◆ **Objectifs**
• 1. Recopiez sans aucune modification les entrées, depuis la ligne contenant « How do I perform: Click the drag » jusqu'à la ligne contenant « (x=1352, y=50) », ces deux lignes comprises.
• 2. Prolongez l'extrait sur la société néerlandaise de chaînes de télévision à partir de l'endroit où il s'arrête.

◆ **Extrait à lire**
※ ※ ※

La société néerlandaise [H] [D] TV NETHERLANDS BV réalise un chiffre d’affaires important conforme à son objet social, son activité repose sur des relations contractuelles avec de nombreux clients des médias et télécommunications dans de nombreux pays de l’Union Européenne auxquels elle concède le droit de diffusion de ses chaînes TV. Par ailleurs, [H] [D] TV NETHERLANDS BV propose directement à ses clients ces mêmes chaînes. La société [H] [D] TV NETHERLANDS BV doit gérer mensuellement un flux important de facturations et de paiements en provenance de ses nombreux clients, elle doit également assurer le suivi technique de mise à disposition optimale de ses chaînes auprès des distributeurs ainsi qu’assurer leur contenu.
A l’adresse du siège social de la société [H] [D] TV NETHERLANDS BV est également présent le cabinet comptable A, laissant ainsi présumer qu’il s’agit d’une adresse de domiciliation.
Il en résulte que la société néerlandaise [H] [D] TV NETHERLANDS BV dispose à l’adresse de son siège social aux PAYS BAS de moyens d’exploitation limités tant au regard du niveau d’activité qu’elle déclare qu’aux exigences techniques, juridiques et financières que son activité impose. Elle ne dispose au mieux que d’un salarié sur place en la personne de Madame [Y], de plus il apparaît que Monsieur [X] [D], résidant sur le territoire national, administrateur et directeur de la publication de [H] [D] TV NETHERLANDS BV , est l’un des deux salariés déclarés par la société néerlandaise.
Concernant les factures adressées à la société néerlandaise [H] [D] TV NETHERLANDS BV, il est établi que celles-ci comportent la précision d’adressage à un salarié de la société française 1979, ou bien se rapportent à des prestations ou livraisons réalisées en faveur de deux salariées de la société française 1979, ou bien sont adressées à une ancienne adresse de la société française 1979, laissant ainsi présumer que la société néerlandaise [H] [D] TV Netherlands BV utilise des moyens humains et matériels appartenant à la société française 1979.
Les demandes de remboursement de TVA déposées au nom de [H] [D] TV NETHERLANDS BV auprès de l’administration française sont suivies par Monsieur P V, associé du cabinet comptable K sis […] aux PAYS-BAS, et non pas directement par la société elle-même.

※ ※ ※

◆ **Données fournies**
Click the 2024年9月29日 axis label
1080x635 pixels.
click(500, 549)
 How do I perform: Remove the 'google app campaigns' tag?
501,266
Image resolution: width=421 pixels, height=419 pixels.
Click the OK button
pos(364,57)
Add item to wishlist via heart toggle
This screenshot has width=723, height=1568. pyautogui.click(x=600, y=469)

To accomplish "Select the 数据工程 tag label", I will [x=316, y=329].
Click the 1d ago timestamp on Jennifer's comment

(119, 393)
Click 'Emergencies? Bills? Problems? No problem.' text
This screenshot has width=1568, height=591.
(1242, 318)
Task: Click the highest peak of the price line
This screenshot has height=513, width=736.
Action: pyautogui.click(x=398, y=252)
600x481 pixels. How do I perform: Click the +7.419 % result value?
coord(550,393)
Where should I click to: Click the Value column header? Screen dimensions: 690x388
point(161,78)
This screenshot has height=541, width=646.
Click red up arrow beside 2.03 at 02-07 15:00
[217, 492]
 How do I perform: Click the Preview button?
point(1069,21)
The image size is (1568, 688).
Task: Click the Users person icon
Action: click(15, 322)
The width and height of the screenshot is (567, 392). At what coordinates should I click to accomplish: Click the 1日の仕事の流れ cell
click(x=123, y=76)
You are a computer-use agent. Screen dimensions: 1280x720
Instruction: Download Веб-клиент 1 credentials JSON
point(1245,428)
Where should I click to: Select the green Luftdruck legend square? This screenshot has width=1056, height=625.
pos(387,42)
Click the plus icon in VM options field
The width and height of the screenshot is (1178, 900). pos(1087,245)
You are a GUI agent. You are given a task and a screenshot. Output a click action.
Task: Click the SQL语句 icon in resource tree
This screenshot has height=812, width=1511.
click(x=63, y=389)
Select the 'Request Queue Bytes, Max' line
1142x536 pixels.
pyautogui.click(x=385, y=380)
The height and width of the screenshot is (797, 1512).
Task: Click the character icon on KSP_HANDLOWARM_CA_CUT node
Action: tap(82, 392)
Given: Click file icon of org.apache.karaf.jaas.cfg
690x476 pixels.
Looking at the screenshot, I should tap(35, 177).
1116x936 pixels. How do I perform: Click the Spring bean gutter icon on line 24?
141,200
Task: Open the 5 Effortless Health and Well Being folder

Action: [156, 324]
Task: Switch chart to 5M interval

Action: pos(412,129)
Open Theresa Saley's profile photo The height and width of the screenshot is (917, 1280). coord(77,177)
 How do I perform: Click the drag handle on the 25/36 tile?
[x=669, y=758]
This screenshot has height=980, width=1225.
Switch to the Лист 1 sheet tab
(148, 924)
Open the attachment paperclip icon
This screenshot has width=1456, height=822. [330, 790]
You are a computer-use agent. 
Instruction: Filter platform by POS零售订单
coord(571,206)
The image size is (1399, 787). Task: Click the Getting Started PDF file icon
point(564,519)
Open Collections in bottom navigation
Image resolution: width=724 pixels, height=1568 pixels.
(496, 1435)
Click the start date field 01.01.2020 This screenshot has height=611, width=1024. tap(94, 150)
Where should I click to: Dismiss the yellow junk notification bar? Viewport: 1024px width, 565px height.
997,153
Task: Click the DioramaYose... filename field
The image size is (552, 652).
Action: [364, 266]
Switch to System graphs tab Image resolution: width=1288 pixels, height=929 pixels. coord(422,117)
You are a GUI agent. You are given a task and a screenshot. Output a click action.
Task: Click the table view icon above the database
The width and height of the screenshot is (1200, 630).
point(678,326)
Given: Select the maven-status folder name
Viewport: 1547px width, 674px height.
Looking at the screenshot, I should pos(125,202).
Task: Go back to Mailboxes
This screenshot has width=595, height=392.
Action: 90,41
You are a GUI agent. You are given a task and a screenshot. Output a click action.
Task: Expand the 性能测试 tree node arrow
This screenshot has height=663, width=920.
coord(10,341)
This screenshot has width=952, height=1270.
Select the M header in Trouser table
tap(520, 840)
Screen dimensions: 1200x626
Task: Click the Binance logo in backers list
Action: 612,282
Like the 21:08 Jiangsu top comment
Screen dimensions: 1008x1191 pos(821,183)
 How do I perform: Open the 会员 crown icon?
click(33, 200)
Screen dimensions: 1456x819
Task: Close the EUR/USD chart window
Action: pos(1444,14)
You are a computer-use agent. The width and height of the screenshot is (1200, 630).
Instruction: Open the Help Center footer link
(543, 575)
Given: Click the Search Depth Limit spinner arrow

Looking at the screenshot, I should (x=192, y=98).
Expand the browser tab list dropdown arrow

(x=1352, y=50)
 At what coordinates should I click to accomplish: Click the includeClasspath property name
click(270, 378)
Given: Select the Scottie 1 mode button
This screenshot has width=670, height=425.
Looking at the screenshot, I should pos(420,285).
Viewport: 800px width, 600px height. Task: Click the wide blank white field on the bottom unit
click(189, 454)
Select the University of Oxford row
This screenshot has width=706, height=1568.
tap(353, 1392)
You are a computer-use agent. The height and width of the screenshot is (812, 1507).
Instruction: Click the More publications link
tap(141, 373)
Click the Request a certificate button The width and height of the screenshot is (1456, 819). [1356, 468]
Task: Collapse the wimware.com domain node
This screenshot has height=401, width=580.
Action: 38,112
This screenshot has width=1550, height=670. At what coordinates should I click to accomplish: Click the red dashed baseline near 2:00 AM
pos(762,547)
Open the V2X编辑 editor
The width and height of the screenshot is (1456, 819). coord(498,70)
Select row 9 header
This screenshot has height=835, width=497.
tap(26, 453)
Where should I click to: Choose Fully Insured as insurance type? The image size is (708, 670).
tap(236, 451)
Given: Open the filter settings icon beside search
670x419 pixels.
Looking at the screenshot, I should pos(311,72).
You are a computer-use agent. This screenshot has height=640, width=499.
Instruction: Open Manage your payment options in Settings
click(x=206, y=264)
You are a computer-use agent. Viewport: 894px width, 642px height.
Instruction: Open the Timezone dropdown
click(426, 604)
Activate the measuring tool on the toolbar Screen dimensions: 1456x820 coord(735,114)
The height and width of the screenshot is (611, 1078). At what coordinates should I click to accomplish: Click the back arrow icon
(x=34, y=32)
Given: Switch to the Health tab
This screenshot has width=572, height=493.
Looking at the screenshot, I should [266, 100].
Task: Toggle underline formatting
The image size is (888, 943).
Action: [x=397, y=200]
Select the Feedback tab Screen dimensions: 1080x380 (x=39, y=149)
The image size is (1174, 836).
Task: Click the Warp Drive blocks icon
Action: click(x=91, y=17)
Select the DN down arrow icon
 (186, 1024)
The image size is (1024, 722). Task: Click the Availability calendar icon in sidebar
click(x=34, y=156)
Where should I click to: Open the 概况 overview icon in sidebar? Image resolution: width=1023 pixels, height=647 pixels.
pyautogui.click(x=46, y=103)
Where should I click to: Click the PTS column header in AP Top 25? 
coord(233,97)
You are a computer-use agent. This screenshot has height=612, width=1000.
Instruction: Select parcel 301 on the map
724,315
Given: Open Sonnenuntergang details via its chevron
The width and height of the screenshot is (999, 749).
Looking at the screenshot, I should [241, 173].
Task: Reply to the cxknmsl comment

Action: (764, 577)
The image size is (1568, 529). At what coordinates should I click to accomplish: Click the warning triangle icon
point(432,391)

※ ※ ※

◆ **Résultats obtenus**
• 1.
 How do I perform: Click the drag handle on the 25/36 tile?
[x=669, y=758]
This screenshot has height=980, width=1225.
Switch to the Лист 1 sheet tab
(148, 924)
Open the attachment paperclip icon
This screenshot has width=1456, height=822. [330, 790]
You are a computer-use agent. 
Instruction: Filter platform by POS零售订单
coord(571,206)
The image size is (1399, 787). Task: Click the Getting Started PDF file icon
point(564,519)
Open Collections in bottom navigation
Image resolution: width=724 pixels, height=1568 pixels.
(496, 1435)
Click the start date field 01.01.2020 This screenshot has height=611, width=1024. tap(94, 150)
Where should I click to: Dismiss the yellow junk notification bar? Viewport: 1024px width, 565px height.
997,153
Task: Click the DioramaYose... filename field
The image size is (552, 652).
Action: [364, 266]
Switch to System graphs tab Image resolution: width=1288 pixels, height=929 pixels. coord(422,117)
You are a GUI agent. You are given a task and a screenshot. Output a click action.
Task: Click the table view icon above the database
The width and height of the screenshot is (1200, 630).
point(678,326)
Given: Select the maven-status folder name
Viewport: 1547px width, 674px height.
Looking at the screenshot, I should pos(125,202).
Task: Go back to Mailboxes
This screenshot has width=595, height=392.
Action: 90,41
You are a GUI agent. You are given a task and a screenshot. Output a click action.
Task: Expand the 性能测试 tree node arrow
This screenshot has height=663, width=920.
coord(10,341)
This screenshot has width=952, height=1270.
Select the M header in Trouser table
tap(520, 840)
Screen dimensions: 1200x626
Task: Click the Binance logo in backers list
Action: 612,282
Like the 21:08 Jiangsu top comment
Screen dimensions: 1008x1191 pos(821,183)
 How do I perform: Open the 会员 crown icon?
click(33, 200)
Screen dimensions: 1456x819
Task: Close the EUR/USD chart window
Action: pos(1444,14)
You are a computer-use agent. The width and height of the screenshot is (1200, 630).
Instruction: Open the Help Center footer link
(543, 575)
Given: Click the Search Depth Limit spinner arrow

Looking at the screenshot, I should (x=192, y=98).
Expand the browser tab list dropdown arrow

(x=1352, y=50)

• 2.
Par ailleurs la SAS 1979 emploie sur le territoire national, un grand nombre de salariés dont les compétences très variées permettent d’assurer l’exploitation quotidienne de la société néerlandaise [H] [D] TV NETHERLANDS BV (gestion du contenu des chaînes de télévision du groupe [D], suivi juridique, technique et financier avec des clients répartis dans de nombreux pays de l’Union Européenne) pour le niveau d’activité qu’elle déclare, de plus Monsieur [S], rémunéré en tant que Directeur Général de la SAS 1979, est également administrateur, directeur général et directeur de publication de la société néerlandaise [H] [D] TV NETHERLANDS BV .
La SAS 1979 facture à sa filiale néerlandaise des prestations de services intracommunautaires dont il peut être présumé qu’elles rémunèrent les prestations rendues pour assurer la marche quotidienne de la société [H] [D] TV NETHERLANDS BV tant au niveau technique, juridique, éditorial que comptable et financier.
Dès lors, il ressort de ce qui précède que la société [H] [D] TV NETHERLANDS BV, qui ne semble posséder aux PAYS-BAS ni le matériel ni les moyens humains nécessaires à la réalisation de son objet social et de ses obligations contractuelles pour le volume d’affaires qu’elle déclare, est présumée disposer en FRANCE des moyens d’exploitation techniques et humains de la SAS 1979 et de Monsieur [S], dirigeant des sociétés [H] [D] TV NETHERLANDS BV et SAS 1979, homme clef du groupe [D]. Celui-ci étant le représentant légal et directeur de la publication, en tant que dirigeant ayant les pouvoirs les plus élargis et qu’homme clef du groupe [D], il peut prendre les décisions stratégiques pouvant engager la société néerlandaise sur le long terme, ainsi que la gérer au quotidien.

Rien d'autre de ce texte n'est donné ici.